La France et l’Angleterre sont entrées en guerre pour défendre la Pologne de Pilsudski, qui coopérait juste avant avec Hitler ; les millions de personnes qui ont dénoncé les guerres US contre l’Irak soutenaient le peuple irakien agressé et pas nécessairement Saddam Hussein.

Comment ose-t-on parler de « la communauté internationale », comme si elle était unie ou majoritaire, alors que les réunions organisées par l’OTAN et les émirats et rassemblant de pseudo « amis de la Syrie », concernent moins de population que la dernière réunion de Téhéran, le jeudi 9 août 2012, où plus de la moitié de la population mondiale était représentée ? Cette majorité des peuples, n’en déplaise aux pseudos « humanitaires » ou aux « bobos de gauche ou de droite », dénonce l’alliance agressive de l’OTAN, des euro occidentalistes, du Japon avec des émirs et les salafistes et djihadistes du Proche-Orient. Les peuples prennent conscience du risque grandissant de guerre mondiale qui ne pourrait être que nucléaire. Ils n’acceptent plus les guerres d’agression déclenchées sous des prétextes aussi divers que mensongers comme en Irak, Afghanistan (il n’y eut aucun ultimatum ni déclaration de guerre), Yougoslavie, Côte d’Ivoire, Libye, et qui aujourd’hui avec la Syrie servirait de détonateur à une conflagration généralisée.

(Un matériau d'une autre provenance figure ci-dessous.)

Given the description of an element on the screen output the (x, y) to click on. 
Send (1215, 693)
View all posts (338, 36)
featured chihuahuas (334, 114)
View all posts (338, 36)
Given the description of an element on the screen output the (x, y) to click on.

Si la France officielle installée dans une logique de guerre et qui déjà soutient de différentes manières l’agression extérieure, notamment en fournissant des armements et des spécialistes aux extrémistes salafistes aux origines diverses, franchissait le pas de la guerre ouverte que certains réclament dans ses rangs, alors nous nous trouverions du mauvais coté, celui des fauteurs de guerre que nous imposent les politiques, les journalistes et les « élites » autoproclamées qui monopolisent le pouvoir au détriment de la souveraineté populaire.

Nous, organisations et citoyens d’horizons divers, de sensibilités différentes, estimons avoir le devoir d’alerter sur le péril imminent qui menace non seulement l’honneur et les valeurs de la France, les principes de notre République, mais également, au-delà, notre sécurité, notre vie et celle de nos enfants. Au nom de la paix et du respect de ces valeurs, nous demandons que cesse cette agression contre la Syrie, afin de briser l’engrenage d’une nouvelle guerre mondiale, que seuls les peuples peuvent empêcher.